» **What you need to do**: Below are entries; count the lines containing the string "will". The answer is that number alone.
########
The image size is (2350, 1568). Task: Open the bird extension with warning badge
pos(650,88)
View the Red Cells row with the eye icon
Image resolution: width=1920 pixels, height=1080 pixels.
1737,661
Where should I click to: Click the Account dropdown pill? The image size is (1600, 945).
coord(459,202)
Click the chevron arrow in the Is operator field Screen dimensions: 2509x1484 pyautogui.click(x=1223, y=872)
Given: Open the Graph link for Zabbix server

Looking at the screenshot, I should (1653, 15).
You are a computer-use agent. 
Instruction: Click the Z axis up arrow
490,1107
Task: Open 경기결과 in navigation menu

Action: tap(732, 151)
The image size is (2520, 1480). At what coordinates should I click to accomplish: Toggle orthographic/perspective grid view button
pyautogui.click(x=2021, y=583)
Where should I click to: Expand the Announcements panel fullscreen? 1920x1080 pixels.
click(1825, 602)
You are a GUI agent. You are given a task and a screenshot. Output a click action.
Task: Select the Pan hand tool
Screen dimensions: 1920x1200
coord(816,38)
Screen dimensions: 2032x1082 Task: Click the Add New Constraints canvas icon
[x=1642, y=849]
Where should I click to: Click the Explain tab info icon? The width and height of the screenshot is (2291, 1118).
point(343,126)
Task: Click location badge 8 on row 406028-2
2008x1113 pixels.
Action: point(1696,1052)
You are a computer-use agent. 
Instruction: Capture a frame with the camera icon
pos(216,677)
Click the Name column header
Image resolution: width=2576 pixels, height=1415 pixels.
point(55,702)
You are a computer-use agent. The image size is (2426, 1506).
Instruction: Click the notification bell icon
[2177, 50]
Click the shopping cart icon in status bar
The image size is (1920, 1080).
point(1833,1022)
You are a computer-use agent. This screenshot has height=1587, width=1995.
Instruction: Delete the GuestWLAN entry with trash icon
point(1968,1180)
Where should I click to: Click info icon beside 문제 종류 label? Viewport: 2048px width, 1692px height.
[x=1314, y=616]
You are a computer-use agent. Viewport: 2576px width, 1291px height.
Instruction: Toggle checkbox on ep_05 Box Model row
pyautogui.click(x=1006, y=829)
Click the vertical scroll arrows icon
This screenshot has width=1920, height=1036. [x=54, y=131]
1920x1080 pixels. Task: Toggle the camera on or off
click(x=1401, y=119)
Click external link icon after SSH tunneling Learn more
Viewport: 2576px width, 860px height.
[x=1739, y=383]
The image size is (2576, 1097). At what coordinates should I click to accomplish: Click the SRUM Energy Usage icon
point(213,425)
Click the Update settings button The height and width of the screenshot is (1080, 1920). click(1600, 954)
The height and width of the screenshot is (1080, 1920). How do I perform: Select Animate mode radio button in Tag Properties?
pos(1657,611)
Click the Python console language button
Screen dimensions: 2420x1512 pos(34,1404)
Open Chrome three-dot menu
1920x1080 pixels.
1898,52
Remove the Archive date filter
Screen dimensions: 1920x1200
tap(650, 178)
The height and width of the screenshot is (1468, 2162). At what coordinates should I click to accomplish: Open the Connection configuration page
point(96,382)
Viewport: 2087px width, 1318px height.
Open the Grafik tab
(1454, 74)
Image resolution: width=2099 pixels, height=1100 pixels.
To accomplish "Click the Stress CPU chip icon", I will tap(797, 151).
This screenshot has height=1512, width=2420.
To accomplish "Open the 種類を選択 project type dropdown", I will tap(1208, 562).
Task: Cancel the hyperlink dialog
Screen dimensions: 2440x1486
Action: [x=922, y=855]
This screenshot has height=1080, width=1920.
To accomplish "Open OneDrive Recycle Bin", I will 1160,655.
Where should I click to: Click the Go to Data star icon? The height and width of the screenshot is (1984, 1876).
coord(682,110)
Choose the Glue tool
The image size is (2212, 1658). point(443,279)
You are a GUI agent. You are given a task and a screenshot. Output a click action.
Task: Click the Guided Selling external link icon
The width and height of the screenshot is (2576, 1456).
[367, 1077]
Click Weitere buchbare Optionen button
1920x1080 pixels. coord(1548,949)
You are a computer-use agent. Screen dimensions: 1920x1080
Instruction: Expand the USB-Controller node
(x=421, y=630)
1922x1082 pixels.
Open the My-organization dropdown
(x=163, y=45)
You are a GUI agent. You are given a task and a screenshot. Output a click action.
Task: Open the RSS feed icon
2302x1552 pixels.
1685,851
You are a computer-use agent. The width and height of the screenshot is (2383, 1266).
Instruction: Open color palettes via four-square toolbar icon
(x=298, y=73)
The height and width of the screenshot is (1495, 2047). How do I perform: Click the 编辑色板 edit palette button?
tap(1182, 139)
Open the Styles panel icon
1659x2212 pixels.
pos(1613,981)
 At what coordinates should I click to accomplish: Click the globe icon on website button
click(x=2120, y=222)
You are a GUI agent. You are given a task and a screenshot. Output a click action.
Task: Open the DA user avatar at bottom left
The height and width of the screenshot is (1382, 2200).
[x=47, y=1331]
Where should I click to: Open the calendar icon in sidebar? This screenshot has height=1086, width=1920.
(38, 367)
########
» **Result of the exercise**: 3